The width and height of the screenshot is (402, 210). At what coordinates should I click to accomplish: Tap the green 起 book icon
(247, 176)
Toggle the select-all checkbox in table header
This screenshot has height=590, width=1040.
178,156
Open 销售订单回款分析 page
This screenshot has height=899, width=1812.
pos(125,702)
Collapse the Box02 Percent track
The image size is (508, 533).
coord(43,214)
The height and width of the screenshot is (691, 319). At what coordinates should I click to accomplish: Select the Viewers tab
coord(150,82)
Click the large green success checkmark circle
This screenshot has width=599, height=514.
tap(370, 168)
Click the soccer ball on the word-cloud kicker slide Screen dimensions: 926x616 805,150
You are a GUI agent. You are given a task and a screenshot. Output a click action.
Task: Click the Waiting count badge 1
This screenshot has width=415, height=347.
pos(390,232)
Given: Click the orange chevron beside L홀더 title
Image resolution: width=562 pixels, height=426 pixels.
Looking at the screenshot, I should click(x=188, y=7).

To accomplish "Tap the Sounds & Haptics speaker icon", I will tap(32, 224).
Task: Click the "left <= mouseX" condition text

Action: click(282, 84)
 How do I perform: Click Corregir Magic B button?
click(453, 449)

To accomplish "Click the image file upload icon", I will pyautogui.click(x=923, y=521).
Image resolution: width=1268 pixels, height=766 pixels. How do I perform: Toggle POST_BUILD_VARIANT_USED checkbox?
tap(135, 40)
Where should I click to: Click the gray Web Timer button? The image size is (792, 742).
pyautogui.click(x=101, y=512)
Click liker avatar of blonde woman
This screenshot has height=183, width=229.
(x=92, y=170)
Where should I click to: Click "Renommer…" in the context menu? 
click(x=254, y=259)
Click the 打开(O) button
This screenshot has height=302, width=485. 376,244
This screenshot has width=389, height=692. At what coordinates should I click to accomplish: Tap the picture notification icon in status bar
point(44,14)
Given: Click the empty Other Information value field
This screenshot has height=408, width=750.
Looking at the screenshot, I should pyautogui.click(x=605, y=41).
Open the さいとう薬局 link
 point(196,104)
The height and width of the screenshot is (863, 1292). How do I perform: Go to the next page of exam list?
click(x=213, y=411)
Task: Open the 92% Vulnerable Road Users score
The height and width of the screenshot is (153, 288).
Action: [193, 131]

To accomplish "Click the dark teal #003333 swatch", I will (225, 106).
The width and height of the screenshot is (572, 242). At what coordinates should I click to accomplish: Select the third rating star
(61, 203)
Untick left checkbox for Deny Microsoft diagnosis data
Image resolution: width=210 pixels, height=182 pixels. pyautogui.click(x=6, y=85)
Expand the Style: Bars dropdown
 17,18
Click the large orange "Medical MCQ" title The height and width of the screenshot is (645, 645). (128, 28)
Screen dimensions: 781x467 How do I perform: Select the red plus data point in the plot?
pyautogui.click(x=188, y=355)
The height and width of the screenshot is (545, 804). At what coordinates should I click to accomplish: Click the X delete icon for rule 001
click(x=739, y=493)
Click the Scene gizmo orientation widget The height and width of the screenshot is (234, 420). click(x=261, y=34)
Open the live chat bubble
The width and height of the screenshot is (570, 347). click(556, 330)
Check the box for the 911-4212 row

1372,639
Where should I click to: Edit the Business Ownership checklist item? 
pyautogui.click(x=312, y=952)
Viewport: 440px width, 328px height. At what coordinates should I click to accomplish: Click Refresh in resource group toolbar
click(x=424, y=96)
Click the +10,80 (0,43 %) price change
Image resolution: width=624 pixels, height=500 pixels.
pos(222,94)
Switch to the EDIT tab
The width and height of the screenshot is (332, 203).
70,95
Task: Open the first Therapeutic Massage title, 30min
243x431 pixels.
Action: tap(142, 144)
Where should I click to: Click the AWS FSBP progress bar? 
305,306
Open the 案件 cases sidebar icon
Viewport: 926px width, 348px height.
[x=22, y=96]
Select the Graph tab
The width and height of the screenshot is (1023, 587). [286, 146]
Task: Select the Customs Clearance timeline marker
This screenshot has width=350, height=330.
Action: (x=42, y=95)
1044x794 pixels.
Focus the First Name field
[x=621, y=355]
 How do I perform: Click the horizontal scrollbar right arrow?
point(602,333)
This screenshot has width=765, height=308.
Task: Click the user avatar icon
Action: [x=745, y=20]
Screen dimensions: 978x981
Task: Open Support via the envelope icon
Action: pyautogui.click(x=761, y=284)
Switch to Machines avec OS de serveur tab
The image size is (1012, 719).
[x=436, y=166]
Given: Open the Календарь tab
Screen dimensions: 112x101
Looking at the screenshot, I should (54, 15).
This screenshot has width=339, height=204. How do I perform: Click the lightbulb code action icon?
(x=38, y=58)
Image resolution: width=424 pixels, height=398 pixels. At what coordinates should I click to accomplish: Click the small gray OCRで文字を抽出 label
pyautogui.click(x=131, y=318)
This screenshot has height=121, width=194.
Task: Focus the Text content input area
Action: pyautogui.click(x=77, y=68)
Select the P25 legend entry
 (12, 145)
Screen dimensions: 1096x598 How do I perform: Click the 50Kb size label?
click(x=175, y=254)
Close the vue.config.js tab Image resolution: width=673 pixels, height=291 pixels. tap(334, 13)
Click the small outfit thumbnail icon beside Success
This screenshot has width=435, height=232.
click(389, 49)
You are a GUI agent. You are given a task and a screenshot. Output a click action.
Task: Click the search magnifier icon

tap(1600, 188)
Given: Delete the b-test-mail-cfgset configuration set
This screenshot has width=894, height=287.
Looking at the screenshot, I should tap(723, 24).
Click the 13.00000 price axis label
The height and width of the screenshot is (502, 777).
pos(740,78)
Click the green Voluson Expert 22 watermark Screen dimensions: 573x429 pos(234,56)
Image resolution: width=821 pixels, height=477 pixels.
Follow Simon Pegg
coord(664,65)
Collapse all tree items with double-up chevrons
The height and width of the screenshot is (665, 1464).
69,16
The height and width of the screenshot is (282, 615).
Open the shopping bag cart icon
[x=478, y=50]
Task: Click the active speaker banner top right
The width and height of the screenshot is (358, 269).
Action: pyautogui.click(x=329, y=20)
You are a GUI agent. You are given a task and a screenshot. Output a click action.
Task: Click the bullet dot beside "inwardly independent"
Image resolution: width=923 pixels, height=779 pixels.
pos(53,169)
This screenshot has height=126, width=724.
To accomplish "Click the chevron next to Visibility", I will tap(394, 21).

» TASK ITEM
What lines in the listing above hold the string "large"? List them.

» WRITTEN REPLY
Click the large green success checkmark circle
Click the large orange "Medical MCQ" title The height and width of the screenshot is (645, 645). (128, 28)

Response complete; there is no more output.